Fractional shares shall be credited to a Director's Deferred Stock Equivalent
Account cumulatively, but the balance of shares of Common Stock Equivalents in a
Director's Deferred Stock Equivalent Account shall be rounded to the next
highest whole share for any distribution to such Director pursuant to this
Section 5.

     5.6 Statement of Accounts. A statement as to the balance of his or her
Deferred Stock Equivalent Account will be sent to each Director at least once
each calendar year.

     5.7 Payment of Accounts. As soon as practicable following termination of
service as a Director, a Director shall receive a distribution of his Deferred
Stock Equivalent Account as directed by the Director in his most recent election
deferral notice, provided, however, that any such notice, other than the initial
such notice, shall not be effective to direct the time and manner of
distribution of the Director's Deferred Stock Equivalent Account unless such
notice is received by the Administrative Committee at least two years prior to
the effective date of the Director's termination of service. Either a lump sum
or the first of a stated number of equal annual installments shall be paid in
the year of such termination. Succeeding installments (if any) shall be paid on
January 31 of each calendar year

                                      A-3


<PAGE>
 
following the calendar year in which the first payment was made. Such
distribution(s) shall consist of one share of Stock for each Common Stock
Equivalent credited to such Director's Deferred Stock Equivalent Account as of
the Payment Date immediately preceding the date of distribution.
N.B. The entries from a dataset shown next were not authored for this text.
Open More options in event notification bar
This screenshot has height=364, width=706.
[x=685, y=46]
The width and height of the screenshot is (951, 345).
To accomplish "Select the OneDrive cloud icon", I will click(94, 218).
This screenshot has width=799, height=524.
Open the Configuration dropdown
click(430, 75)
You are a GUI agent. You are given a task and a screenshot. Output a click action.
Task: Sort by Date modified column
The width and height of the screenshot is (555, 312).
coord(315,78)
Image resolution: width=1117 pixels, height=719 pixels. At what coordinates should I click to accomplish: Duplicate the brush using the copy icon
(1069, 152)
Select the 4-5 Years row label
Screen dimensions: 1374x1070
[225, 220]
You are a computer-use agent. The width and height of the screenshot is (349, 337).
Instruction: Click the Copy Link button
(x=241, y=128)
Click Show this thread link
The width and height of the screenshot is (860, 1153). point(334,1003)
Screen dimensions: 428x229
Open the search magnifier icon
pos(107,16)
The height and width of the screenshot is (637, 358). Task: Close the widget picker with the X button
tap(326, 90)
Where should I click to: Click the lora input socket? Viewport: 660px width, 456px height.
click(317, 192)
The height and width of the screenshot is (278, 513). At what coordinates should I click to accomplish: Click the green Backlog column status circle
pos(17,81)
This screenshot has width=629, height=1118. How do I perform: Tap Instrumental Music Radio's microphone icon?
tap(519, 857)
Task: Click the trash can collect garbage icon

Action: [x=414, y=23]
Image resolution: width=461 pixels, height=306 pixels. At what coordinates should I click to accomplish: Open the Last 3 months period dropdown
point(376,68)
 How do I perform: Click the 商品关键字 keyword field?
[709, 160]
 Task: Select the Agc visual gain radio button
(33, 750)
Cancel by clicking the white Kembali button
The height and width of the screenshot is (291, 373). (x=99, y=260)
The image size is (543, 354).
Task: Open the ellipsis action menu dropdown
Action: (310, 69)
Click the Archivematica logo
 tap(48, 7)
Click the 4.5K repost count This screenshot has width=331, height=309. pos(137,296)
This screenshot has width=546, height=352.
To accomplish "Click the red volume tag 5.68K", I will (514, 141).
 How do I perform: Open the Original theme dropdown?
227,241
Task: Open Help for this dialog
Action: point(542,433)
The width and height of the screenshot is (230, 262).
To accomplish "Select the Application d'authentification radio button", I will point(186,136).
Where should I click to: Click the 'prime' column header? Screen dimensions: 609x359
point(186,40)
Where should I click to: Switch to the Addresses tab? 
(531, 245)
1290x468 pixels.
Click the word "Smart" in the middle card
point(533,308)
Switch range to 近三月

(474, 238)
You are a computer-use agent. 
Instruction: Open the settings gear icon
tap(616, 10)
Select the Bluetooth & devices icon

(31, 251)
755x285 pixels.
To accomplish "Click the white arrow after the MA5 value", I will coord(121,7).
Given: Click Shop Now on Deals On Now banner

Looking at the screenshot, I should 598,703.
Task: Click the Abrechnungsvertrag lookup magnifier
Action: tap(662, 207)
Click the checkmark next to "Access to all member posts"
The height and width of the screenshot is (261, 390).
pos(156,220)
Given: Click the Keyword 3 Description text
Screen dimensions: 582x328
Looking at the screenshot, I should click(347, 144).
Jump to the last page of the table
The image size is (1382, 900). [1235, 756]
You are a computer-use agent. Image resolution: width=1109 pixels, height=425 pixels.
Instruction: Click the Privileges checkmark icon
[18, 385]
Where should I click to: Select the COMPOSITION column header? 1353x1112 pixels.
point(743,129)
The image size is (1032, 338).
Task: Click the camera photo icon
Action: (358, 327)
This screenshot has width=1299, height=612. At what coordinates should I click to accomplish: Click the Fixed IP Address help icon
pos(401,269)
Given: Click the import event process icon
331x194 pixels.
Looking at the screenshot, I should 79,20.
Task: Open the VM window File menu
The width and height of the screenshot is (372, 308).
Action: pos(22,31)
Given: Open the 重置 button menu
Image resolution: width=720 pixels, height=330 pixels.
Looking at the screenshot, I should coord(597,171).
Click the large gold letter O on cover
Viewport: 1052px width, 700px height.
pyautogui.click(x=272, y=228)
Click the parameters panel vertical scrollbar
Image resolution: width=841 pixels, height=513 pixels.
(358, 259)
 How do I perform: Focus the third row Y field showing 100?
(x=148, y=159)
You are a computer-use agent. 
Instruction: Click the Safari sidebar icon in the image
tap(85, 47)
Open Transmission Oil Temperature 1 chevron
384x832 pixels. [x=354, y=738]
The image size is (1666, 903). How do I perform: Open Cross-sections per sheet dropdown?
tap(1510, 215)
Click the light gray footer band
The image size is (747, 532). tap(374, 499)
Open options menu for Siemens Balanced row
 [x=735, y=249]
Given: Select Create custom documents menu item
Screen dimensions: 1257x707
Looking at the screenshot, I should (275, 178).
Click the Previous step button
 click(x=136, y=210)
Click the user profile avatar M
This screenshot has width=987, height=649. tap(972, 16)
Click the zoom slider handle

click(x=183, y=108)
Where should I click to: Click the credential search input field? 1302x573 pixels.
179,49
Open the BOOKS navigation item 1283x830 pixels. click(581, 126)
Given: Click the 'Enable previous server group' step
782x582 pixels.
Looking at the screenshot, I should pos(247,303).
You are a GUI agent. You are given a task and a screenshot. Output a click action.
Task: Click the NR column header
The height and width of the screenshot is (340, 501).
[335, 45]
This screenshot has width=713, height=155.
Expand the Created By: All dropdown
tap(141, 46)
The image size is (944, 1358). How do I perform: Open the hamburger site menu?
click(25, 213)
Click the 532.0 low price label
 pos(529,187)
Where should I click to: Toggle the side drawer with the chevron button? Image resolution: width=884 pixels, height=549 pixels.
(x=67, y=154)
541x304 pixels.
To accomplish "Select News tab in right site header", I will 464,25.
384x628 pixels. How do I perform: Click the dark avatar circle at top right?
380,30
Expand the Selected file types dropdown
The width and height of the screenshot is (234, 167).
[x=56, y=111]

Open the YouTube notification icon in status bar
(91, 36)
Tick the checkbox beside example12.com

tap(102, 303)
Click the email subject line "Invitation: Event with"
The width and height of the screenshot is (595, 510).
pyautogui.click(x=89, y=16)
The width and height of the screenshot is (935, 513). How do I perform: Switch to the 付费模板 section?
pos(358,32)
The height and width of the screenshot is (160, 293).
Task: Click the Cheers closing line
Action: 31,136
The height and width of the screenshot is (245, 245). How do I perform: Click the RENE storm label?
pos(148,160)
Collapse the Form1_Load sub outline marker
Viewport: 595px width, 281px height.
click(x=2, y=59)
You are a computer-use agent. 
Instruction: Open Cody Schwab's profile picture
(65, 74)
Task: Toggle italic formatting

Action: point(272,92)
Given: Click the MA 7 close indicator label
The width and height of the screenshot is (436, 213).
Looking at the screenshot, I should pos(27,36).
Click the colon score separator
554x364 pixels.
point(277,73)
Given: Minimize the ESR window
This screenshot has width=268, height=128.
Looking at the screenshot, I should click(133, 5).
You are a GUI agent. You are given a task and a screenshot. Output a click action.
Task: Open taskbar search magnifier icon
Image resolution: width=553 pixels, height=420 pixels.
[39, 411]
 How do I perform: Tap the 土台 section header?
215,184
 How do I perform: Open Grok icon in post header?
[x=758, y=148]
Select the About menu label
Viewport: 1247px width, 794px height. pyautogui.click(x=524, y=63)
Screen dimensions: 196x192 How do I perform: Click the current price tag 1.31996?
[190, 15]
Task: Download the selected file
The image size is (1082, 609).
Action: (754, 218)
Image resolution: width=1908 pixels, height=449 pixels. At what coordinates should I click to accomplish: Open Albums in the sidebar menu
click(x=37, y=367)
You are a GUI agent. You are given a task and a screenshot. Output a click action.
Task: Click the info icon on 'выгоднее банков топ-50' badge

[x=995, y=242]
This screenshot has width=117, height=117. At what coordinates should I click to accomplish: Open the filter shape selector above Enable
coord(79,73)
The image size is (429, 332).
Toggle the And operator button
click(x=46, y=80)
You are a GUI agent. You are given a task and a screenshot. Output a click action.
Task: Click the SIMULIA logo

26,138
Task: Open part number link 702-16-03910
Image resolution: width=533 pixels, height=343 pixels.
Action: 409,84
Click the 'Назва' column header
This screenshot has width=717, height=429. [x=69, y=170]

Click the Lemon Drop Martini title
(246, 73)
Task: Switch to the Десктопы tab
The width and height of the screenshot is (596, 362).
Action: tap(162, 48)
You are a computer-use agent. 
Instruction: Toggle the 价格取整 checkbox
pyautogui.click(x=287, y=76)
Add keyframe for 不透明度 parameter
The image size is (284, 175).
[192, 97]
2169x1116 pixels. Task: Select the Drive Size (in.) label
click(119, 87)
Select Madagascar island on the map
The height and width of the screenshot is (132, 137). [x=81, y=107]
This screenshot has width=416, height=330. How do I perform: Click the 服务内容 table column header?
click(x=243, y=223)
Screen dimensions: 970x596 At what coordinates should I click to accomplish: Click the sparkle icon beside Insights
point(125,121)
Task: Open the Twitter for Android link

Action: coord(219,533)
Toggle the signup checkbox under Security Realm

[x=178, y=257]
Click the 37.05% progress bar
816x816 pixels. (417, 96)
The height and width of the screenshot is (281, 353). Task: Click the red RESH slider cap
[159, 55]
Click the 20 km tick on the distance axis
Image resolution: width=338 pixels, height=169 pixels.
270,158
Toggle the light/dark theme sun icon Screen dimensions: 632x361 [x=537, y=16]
     5.8 Payments Following the Death of a Director. In the event of a
Director's death before the balance of his Deferred Stock Equivalent Account is
fully paid, payment of the balance of the Director's Deferred Stock Equivalent
Account shall then be made to the beneficiary or beneficiaries, at such time or
times and in such manner as shall be designated by the Director pursuant to
Section 5.9 or, in the absence of a designation as to the time and manner of
payment, in the time and manner selected by the Administrative Committee. The
Administrative Committee may, in its discretion, take into account the
application of any designated beneficiary and direct that the balance of the
Director's Deferred Stock Equivalent Account be paid to such beneficiary in the
manner requested by such application.

     5.9 Designation of Beneficiary. A Director shall file with the
Administrative Committee a written designation of one or more persons as the
beneficiary who shall be entitled to receive the amount, if any, payable
hereunder after the Director's death. Such designation shall also specify the
manner and the time or times at which such amount shall be paid. A Director may,
from time to time, revoke or change his beneficiary designation without the
consent of any prior beneficiary by filing a new designation with the
Administrative Committee. The last such designation received by the
Administrative Committee shall be controlling; provided, however, that no
designation, or change or revocation thereof, shall be effective unless received
by the Administrative Committee prior to the Director's death and in no event
shall it be effective as of a date prior to its receipt. If no such beneficiary
designation is in effect at the time of the Director's death, or if no
designated beneficiary survives the Director, the Director's estate shall be
deemed to have been designated his beneficiary and the executor or administrator
thereof shall receive the amount, if any, payable hereunder after the Director's
death. If the Administrative Committee is in doubt as to the right of any person
to receive all or part of such amount, the Company may retain such amount until
the rights thereto are determined, or the Company may pay such amount into any
court of appropriate jurisdiction and such payment shall be a complete discharge
of the liability of the Company therefor.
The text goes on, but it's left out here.